[Start of Attachment]
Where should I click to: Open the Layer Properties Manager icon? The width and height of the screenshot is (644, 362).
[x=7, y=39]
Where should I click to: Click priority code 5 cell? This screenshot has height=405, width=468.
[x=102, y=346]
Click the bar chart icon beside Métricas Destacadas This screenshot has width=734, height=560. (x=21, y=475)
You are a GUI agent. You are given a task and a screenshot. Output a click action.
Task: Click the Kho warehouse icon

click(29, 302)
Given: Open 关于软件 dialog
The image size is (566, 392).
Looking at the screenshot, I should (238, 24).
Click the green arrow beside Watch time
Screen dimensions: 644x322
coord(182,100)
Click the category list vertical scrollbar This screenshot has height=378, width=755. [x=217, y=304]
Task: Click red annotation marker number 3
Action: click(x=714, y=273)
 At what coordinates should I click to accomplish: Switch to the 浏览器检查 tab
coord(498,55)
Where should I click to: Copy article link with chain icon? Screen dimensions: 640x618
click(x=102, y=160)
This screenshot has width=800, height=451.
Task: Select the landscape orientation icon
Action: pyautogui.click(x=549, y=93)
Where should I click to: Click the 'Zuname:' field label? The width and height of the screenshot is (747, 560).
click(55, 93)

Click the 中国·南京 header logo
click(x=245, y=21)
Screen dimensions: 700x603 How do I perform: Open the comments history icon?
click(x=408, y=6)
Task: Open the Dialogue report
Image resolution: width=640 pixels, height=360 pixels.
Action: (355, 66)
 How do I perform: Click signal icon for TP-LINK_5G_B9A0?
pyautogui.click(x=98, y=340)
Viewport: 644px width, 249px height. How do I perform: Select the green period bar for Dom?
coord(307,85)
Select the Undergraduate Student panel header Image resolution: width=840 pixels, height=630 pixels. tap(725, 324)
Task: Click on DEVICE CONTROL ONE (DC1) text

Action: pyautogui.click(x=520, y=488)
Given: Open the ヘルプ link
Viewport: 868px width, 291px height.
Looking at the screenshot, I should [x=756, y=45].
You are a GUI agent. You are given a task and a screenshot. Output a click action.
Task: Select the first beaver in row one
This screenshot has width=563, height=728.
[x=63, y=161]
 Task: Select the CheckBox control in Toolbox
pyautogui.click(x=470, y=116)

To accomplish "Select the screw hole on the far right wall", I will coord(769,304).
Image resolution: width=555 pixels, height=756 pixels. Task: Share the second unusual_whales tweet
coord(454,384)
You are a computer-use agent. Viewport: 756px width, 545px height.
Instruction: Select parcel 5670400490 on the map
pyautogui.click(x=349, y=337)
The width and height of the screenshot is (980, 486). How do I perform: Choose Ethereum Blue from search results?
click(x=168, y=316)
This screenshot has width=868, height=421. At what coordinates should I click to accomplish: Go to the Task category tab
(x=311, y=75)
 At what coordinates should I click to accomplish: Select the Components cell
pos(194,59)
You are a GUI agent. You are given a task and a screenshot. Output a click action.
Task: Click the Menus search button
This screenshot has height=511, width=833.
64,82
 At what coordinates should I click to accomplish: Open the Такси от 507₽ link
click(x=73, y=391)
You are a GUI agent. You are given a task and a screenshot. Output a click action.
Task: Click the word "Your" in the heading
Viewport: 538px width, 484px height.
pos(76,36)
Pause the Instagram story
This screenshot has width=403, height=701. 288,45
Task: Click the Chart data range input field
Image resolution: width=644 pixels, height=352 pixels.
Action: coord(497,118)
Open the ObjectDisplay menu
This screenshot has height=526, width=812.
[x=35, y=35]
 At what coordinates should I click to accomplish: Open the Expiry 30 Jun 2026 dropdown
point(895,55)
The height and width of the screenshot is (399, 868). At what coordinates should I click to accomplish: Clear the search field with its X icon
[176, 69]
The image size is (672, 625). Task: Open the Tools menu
[End of Attachment]
Quote the whole listing above, leaving nothing out.

Where should I click to: Open the Layer Properties Manager icon? The width and height of the screenshot is (644, 362).
[x=7, y=39]
Where should I click to: Click priority code 5 cell? This screenshot has height=405, width=468.
[x=102, y=346]
Click the bar chart icon beside Métricas Destacadas This screenshot has width=734, height=560. (x=21, y=475)
You are a GUI agent. You are given a task and a screenshot. Output a click action.
Task: Click the Kho warehouse icon

click(29, 302)
Given: Open 关于软件 dialog
The image size is (566, 392).
Looking at the screenshot, I should (238, 24).
Click the green arrow beside Watch time
Screen dimensions: 644x322
coord(182,100)
Click the category list vertical scrollbar This screenshot has height=378, width=755. [x=217, y=304]
Task: Click red annotation marker number 3
Action: click(x=714, y=273)
 At what coordinates should I click to accomplish: Switch to the 浏览器检查 tab
coord(498,55)
Where should I click to: Copy article link with chain icon? Screen dimensions: 640x618
click(x=102, y=160)
This screenshot has width=800, height=451.
Task: Select the landscape orientation icon
Action: pyautogui.click(x=549, y=93)
Where should I click to: Click the 'Zuname:' field label? The width and height of the screenshot is (747, 560).
click(55, 93)

Click the 中国·南京 header logo
click(x=245, y=21)
Screen dimensions: 700x603 How do I perform: Open the comments history icon?
click(x=408, y=6)
Task: Open the Dialogue report
Image resolution: width=640 pixels, height=360 pixels.
Action: (355, 66)
 How do I perform: Click signal icon for TP-LINK_5G_B9A0?
pyautogui.click(x=98, y=340)
Viewport: 644px width, 249px height. How do I perform: Select the green period bar for Dom?
coord(307,85)
Select the Undergraduate Student panel header Image resolution: width=840 pixels, height=630 pixels. tap(725, 324)
Task: Click on DEVICE CONTROL ONE (DC1) text

Action: pyautogui.click(x=520, y=488)
Given: Open the ヘルプ link
Viewport: 868px width, 291px height.
Looking at the screenshot, I should [x=756, y=45].
You are a GUI agent. You are given a task and a screenshot. Output a click action.
Task: Select the first beaver in row one
This screenshot has width=563, height=728.
[x=63, y=161]
 Task: Select the CheckBox control in Toolbox
pyautogui.click(x=470, y=116)

To accomplish "Select the screw hole on the far right wall", I will coord(769,304).
Image resolution: width=555 pixels, height=756 pixels. Task: Share the second unusual_whales tweet
coord(454,384)
You are a computer-use agent. Viewport: 756px width, 545px height.
Instruction: Select parcel 5670400490 on the map
pyautogui.click(x=349, y=337)
The width and height of the screenshot is (980, 486). How do I perform: Choose Ethereum Blue from search results?
click(x=168, y=316)
This screenshot has width=868, height=421. At what coordinates should I click to accomplish: Go to the Task category tab
(x=311, y=75)
 At what coordinates should I click to accomplish: Select the Components cell
pos(194,59)
You are a GUI agent. You are given a task and a screenshot. Output a click action.
Task: Click the Menus search button
This screenshot has height=511, width=833.
64,82
 At what coordinates should I click to accomplish: Open the Такси от 507₽ link
click(x=73, y=391)
You are a GUI agent. You are given a task and a screenshot. Output a click action.
Task: Click the word "Your" in the heading
Viewport: 538px width, 484px height.
pos(76,36)
Pause the Instagram story
This screenshot has width=403, height=701. 288,45
Task: Click the Chart data range input field
Image resolution: width=644 pixels, height=352 pixels.
Action: coord(497,118)
Open the ObjectDisplay menu
This screenshot has height=526, width=812.
[x=35, y=35]
 At what coordinates should I click to accomplish: Open the Expiry 30 Jun 2026 dropdown
point(895,55)
The height and width of the screenshot is (399, 868). At what coordinates should I click to accomplish: Clear the search field with its X icon
[176, 69]
The image size is (672, 625). Task: Open the Tools menu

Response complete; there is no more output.